Novel Apps

By: Matthew Battles
September 28, 2010

Dipping into the archives at the lovely web site of the Paris Review, I came across a 1984 interview with J. G Ballard, in which the great dystopian is asked to describe his “daily working habits”:

Every day, five days a week. Longhand now, it’s less tiring than a typewriter. When I’m writing a novel or story I set myself a target of about seven hundred words a day, sometimes a little more. I do a first draft in longhand, then do a very careful longhand revision of the text, then type out the final manuscript. I used to type first and revise in longhand, but I find that modern fiber-tip pens are less effort than a typewriter. Perhaps I ought to try a seventeenth-century quill. I rewrite a great deal, so the word processor sounds like my dream. My neighbor is a BBC videotape editor and he offered to lend me his, but apart from the eye-aching glimmer, I found that the editing functions are terribly laborious.

He describes a lost world.

Twenty years later, Ballard’s work habits had not changed. In an 2006 interview with Simon Sellars of Ballardian, the author said that, although quite interested in computers, he was too set in his ways to try them out.

I don’t have a PC. I’m not on the internet and I think that’s a matter of age. I’m nearly 76 now and I think the personal computer and the internet really came in about 10 years ago. And by then I was an old dog and the internet was a new trick. I mean, I still write my novels in longhand and type them out on an old electric typewriter. I don’t have any modern appliances.

Ballard’s habits mirror those described by so many twentieth-century novelists: the months of steady effort, the diurnal rituals of attention, the epistolary relationship of manuscript and typewriter.

I do have to wonder how real it all was.

I’m thinking about the several senses of the word habit. There is the sense of practice, but also of compulsion, even addiction. But then there’s the kind of habit that’s a raiment, a kind of ritual garb. Maybe it’s the historical tendency of habits go through a cycle with these senses as stages, from practice to compulsion to costume.

Information Architects’ iPad app, Writer, made quite a splash in my corner of Twitter last week.

“Writer has no graphical settings or formatting features,” according to ad copy on the app’s page. “It avoids all distracting glitz in the user interface and puts all the beauty in the shape of the text.” The app also avoids the distractions of auto-correction, spell-check, and toolbars; there’s even a “focus mode” that blurs out all but the three lines of text around the cursor (neurological nota bene: the human brain actually comes with this feature pre-installed).

Admittedly, I was rather smitten with Writer at first, although a number of Internet friends found the app’s tendentiousness irksome. But the rub, for me, isn’t its slightly-smug ad copy or its bespoke font, or the suggestion that it will help solve your writing problems. Toolmakers made such claims throughout the industrial era, after all, and writing tools are tools. “Only the Underwood Golden-Touch Electric gives your hands such skill,” goes the copy in a 1957 typewriter ad, “such effortless speed, such print-perfect letters…. It’s as though you’d suddenly put on magic gloves!” We can’t blame the folks at Information Architects for finding a similarly stylish way to pitch their product.

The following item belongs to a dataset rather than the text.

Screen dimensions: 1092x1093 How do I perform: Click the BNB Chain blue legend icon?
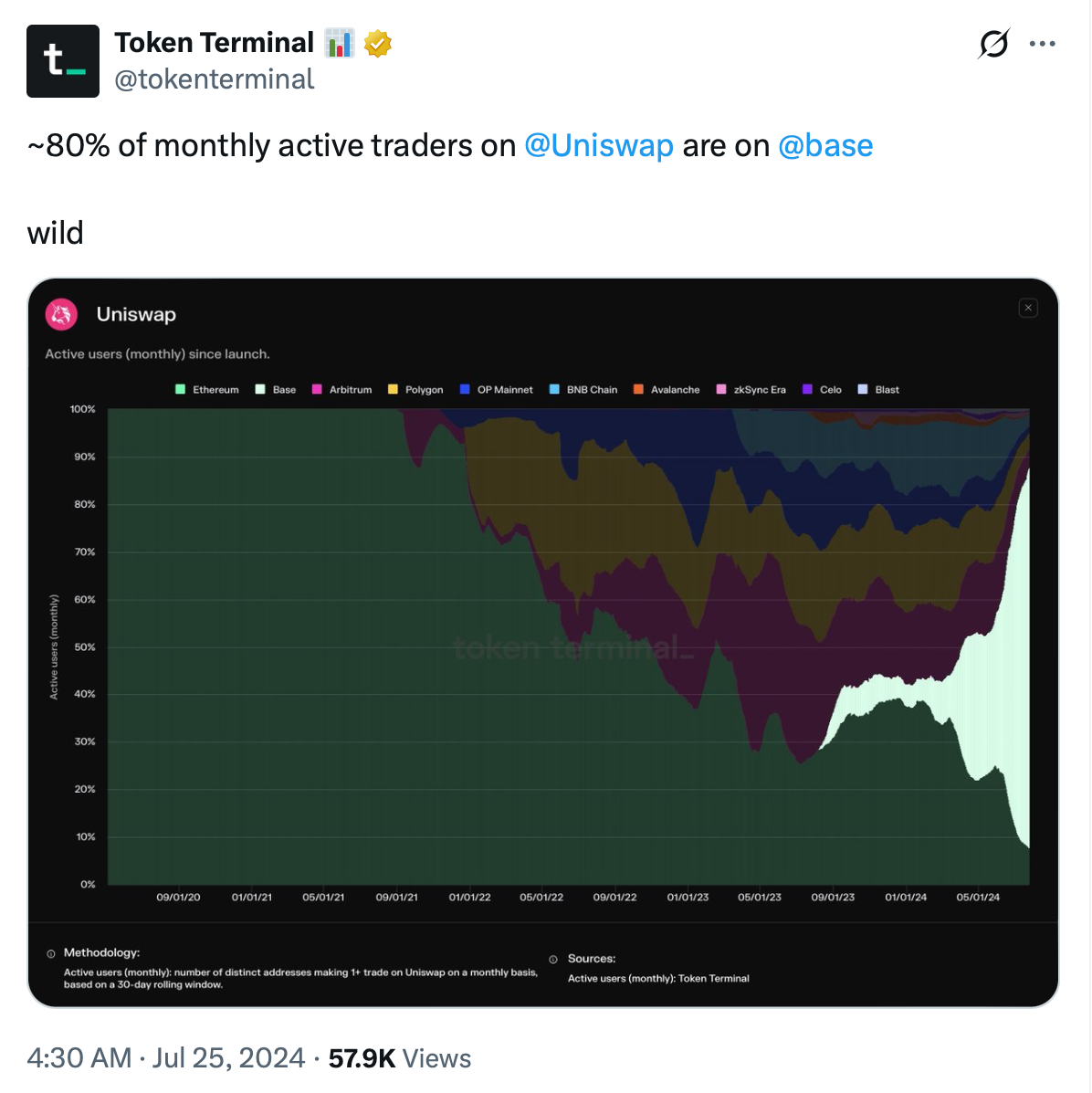(552, 389)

No, I’m struck instead by the setting in which we come to Writer: the world of the app, which militates against every habit of attention and concentration in which Writer wants to enrobe us. Writer is a raiment-stage habit that celebrates the practice-stage era of novel-writing by engineering a cybernetic set of compulsion-stage reflexes.

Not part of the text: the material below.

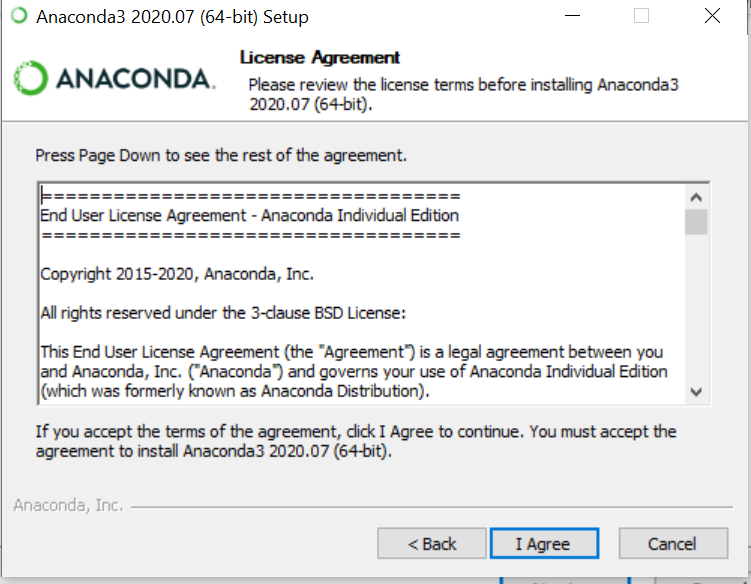Click the disabled maximize window button
Viewport: 751px width, 584px height.
point(641,16)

But this is not a death-of-the-novel post! It’s clear that novel-writing has a lot of energy left in in. Plenty of people have the chops to sustain novel-writing levels of attention, the freedom to write lengthy works, to sequester themselves on islands of concentration. But if there are habits that come with the world of apps, the novels those habits produce will look much different. In the early age of multimedia, James Joyce wrote Ulysses, with each chapter taking on the habits of a different genre of modern prose, from free indirect discourse to vaudeville show to ladies’ magazine.

Maybe the next Ulysses will take the shape of a cycle of apps.